Questo comporterà un effetto a catena importante: ci sarà un taglio alla quota del Fondo sanitario nazionale destinata alla Puglia, saranno ridotti i trasferimenti relativi al finanziamento del trasporto pubblico locale. Ancora: ci saranno meno classi nelle scuole di ogni ordine e grado, nel 2040 rischierà la chiusura per default l’intero sistema universitario pugliese (con l’eccezione dell’Ateneo “Aldo Moro” a Bari) per scarsità di iscrizioni. Ci sarà una riduzione proporzionale dei fondi destinati ai servizi sociali e via così. Si ridurrà da subito anche il numero dei componenti il Consiglio regionale. Così, se oggi uno dei problemi da risolvere, per la politica, è la disoccupazione, nel 2030 diverrà reperire donne e uomini da occupare: si calcola ne mancheranno all’appello 200mila. A rischio, insomma, c’è anche la tenuta del sistema economico e sociale dei territori meridionali, la loro sopravvivenza prima della loro prosperità. 
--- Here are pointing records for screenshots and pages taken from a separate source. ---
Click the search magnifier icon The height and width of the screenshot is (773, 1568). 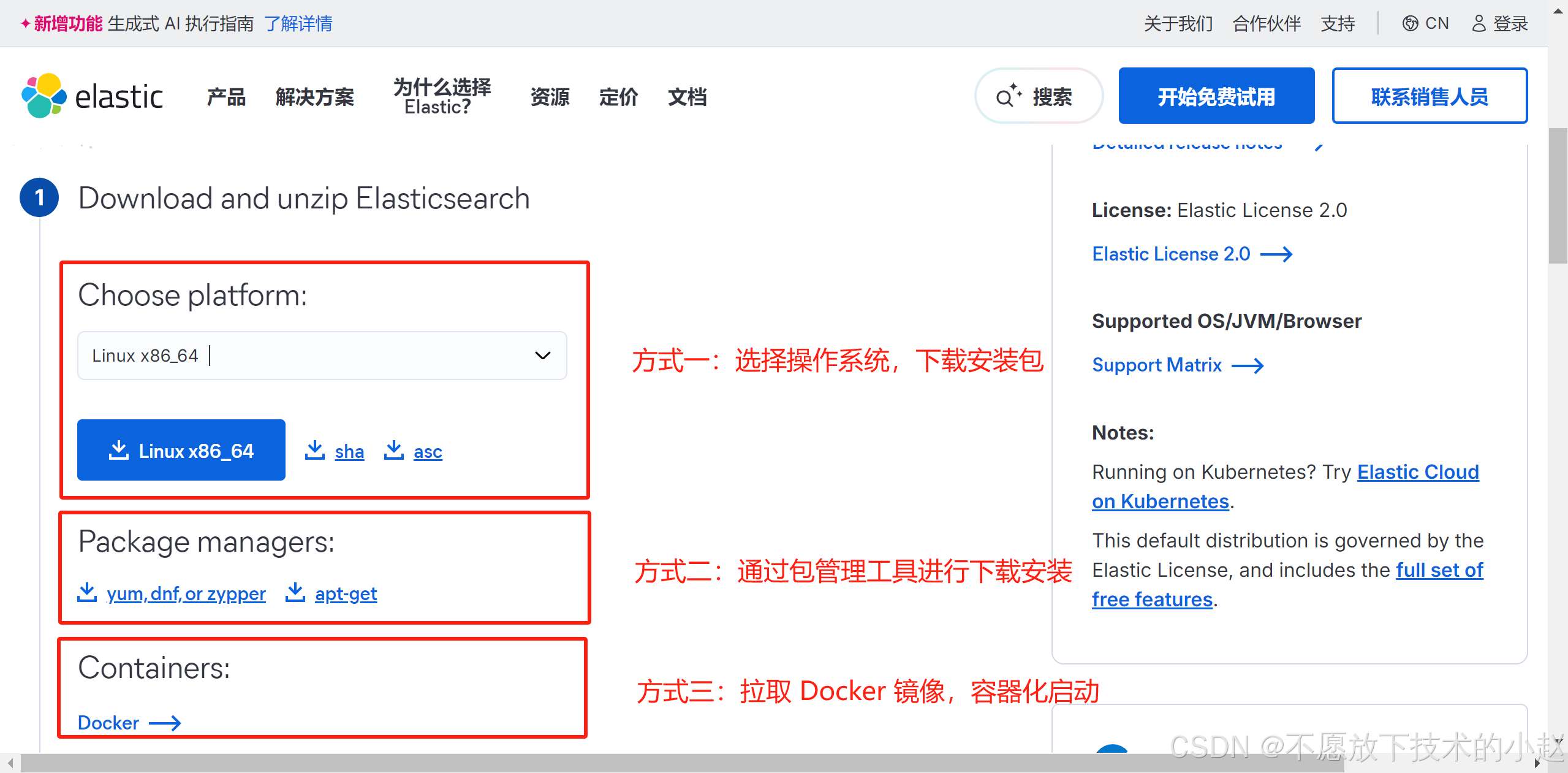click(1005, 97)
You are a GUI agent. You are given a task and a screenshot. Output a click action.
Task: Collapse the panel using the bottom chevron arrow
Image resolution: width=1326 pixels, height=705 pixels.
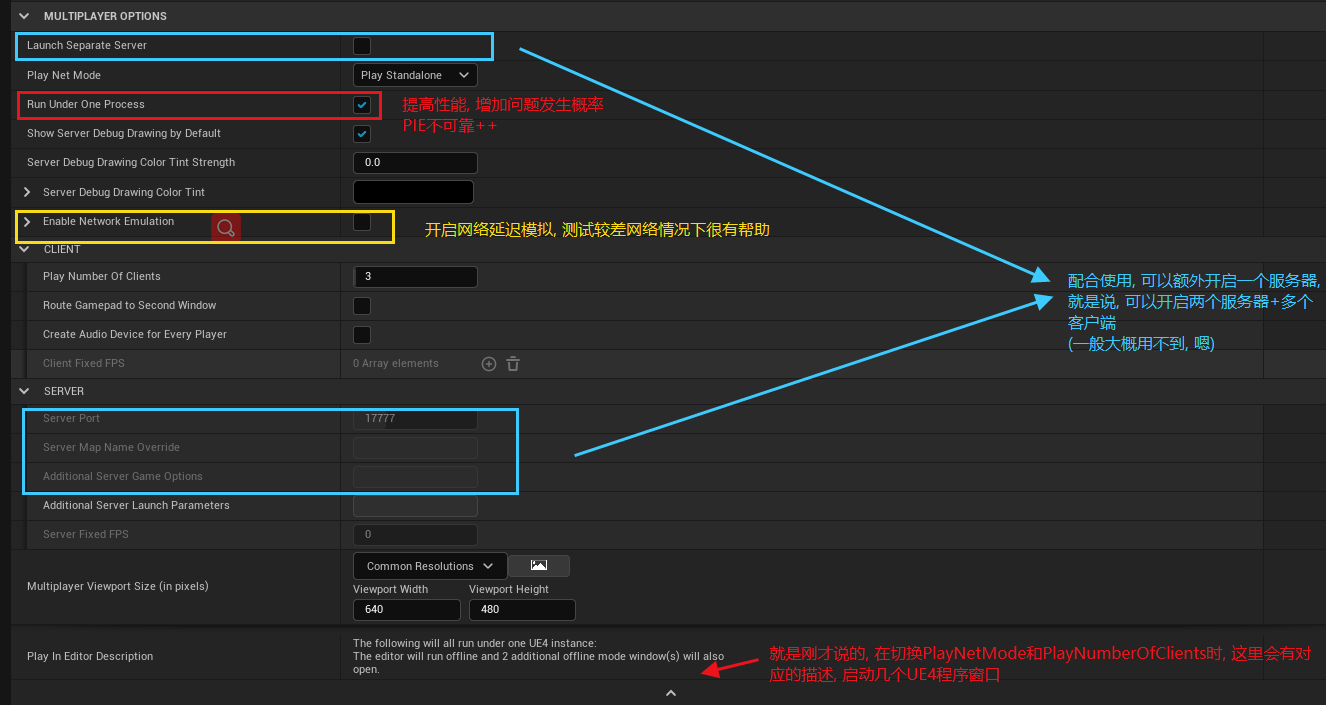tap(670, 692)
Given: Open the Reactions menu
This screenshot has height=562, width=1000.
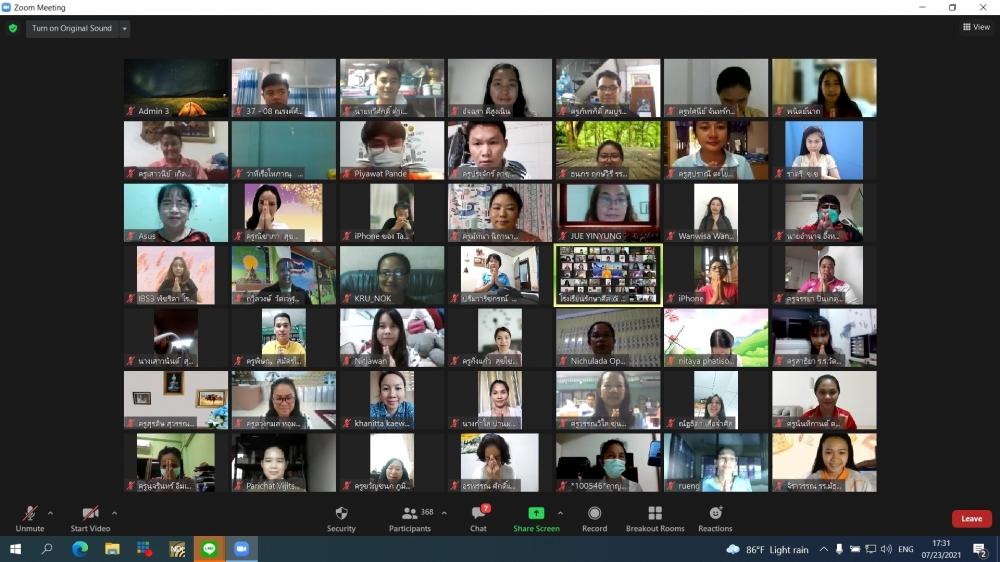Looking at the screenshot, I should [x=715, y=517].
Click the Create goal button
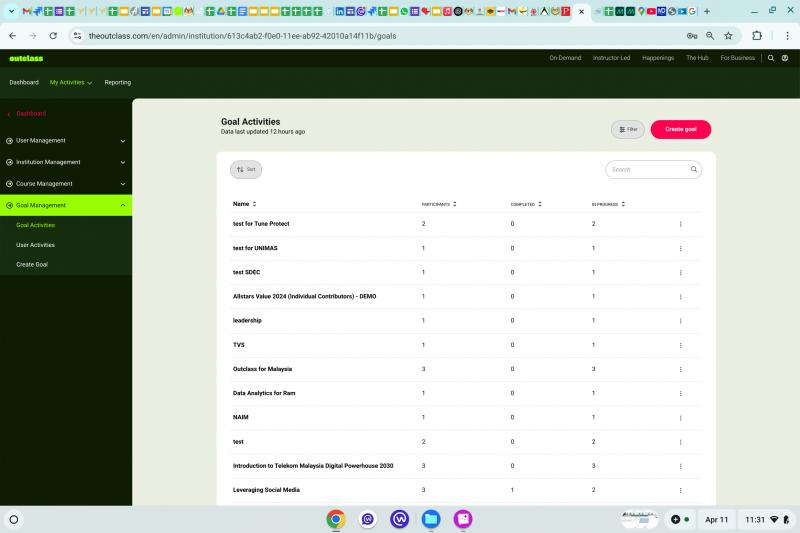This screenshot has width=800, height=533. coord(681,129)
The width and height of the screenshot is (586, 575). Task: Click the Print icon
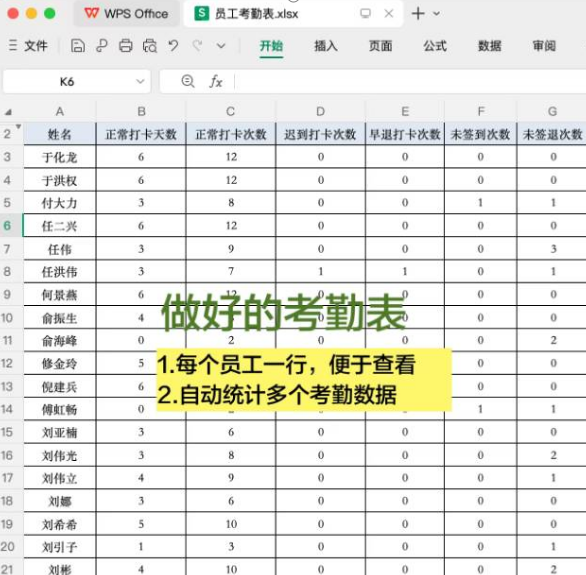(126, 46)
«L’aspetto più preoccupante - insiste Palese - è che non si possa invertire subito la rotta.

Qualsiasi cosa pensassimo di fare oggi vedrà dispiegarsi i suoi effetti nel 2050, se va bene. E lo dico da amministratore e da cittadino del Sud Italia: il Governo deve agire e aprire un confronto con le Regioni su questo». In particolare con le Regioni del Mezzogiorno, come la Puglia, dove «al calo drastico delle nascite si sta aggiungendo il progressivo spopolamento di paesi e paesini nelle nostre province. Subiamo un notevolissimo fenomeno di migrazione - prosegue l’assessore regionale alla Sanità - dettato dalle opportunità di lavoro che albergano altrove. Formiamo giovani che vanno via, a guadagnare di più e spendere il loro talento nel Nord Italia o in Europa, con una perdita netta per il territorio, in termini economici, demografici e di prospettiva». 
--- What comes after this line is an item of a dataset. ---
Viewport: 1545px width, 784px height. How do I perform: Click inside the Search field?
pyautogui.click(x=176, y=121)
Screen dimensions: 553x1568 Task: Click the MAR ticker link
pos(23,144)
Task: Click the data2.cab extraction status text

Il riparto del Fondo Sanitario Nazionale

All’assessorato regionale alla Salute il problema è stato esaminato nel dettaglio. «L’ultimo riparto del Fondo sanitario nazionale - aggiunge Palese - è stato effettuato calcolando un valore di 1.980 euro per abitante. Abbiamo perso 22mila abitanti in un anno. Significa dire addio, per ora, a 43 milioni e mezzo di euro perché uno dei criteri di riparto del Fondo è la popolazione. Ma come possiamo permetterci una simile emorragia di risorse?». Tanto più che già oggi la Regione non ha un bilancio ricco sul quale costruire la sanità del futuro, delineata grazie ai denari arrivati con il Piano nazionale di ripresa e resilienza. In quel Piano si è detto cosa costruire - ospedali e case di comunità - e quali macchinari metterci dentro, tutti di ultima generazione. Ma non si dice, però, con quali risorse sarà assunto il personale necessario a riempire e far funzionare strutture e macchinari. Senza risorse nuove, aggiuntive, come si potrà procedere alle indispensabili assunzioni?
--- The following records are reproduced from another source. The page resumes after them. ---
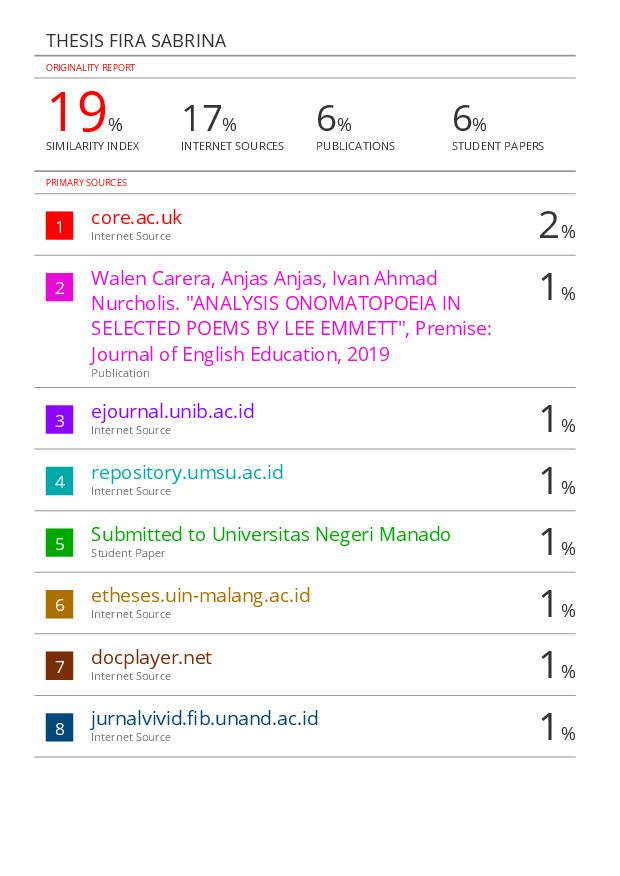This screenshot has width=620, height=876.
Task: Click the 6% student papers figure
Action: [469, 118]
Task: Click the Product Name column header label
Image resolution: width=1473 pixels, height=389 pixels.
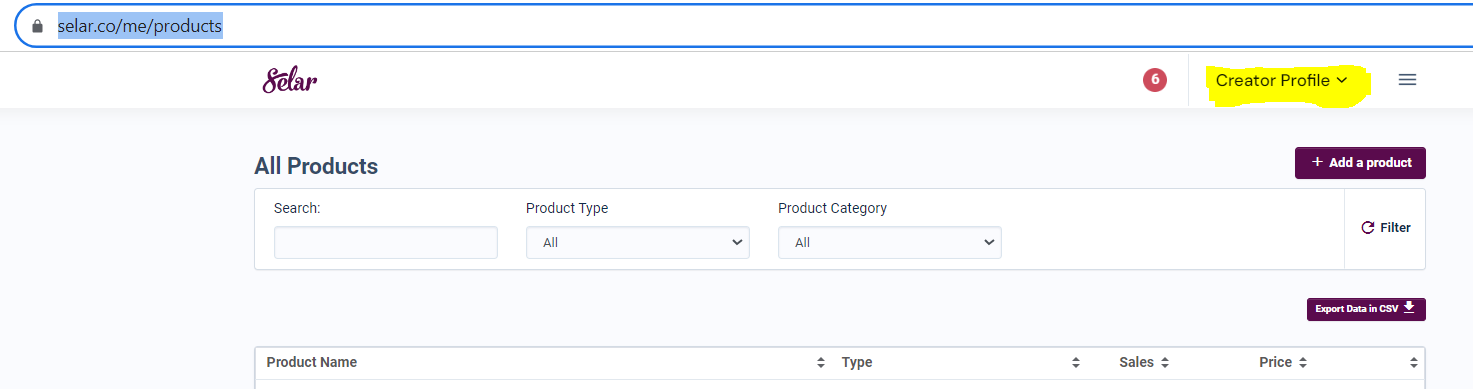Action: click(312, 362)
La prospettiva è drammatica: «L’emigrazione è incessante, migliaia di ragazzi vanno via ogni anno. E questo genera un allarme serio anche per la gestione dei servizi a domanda individuale». Un esempio? Il servizio di raccolta dei rifiuti, finanziato con la tassa pagata dai cittadini; gli asili nido, le mense o lo scuolabus sostenuti anche con le rette versate dalle famiglie; la pubblica illuminazione. «I Comuni coprono questi servizi con i tributi versati dai cittadini - spiega Palese -. Se i costi per mantenere quei servizi restano invariati o, in qualche caso, aumentano per via dell’inflazione, ma i contribuenti diminuiscono, a breve ci troveremo a misurarci con aumenti smisurati del costo dei servizi o con tagli ugualmente incisivi e gravi».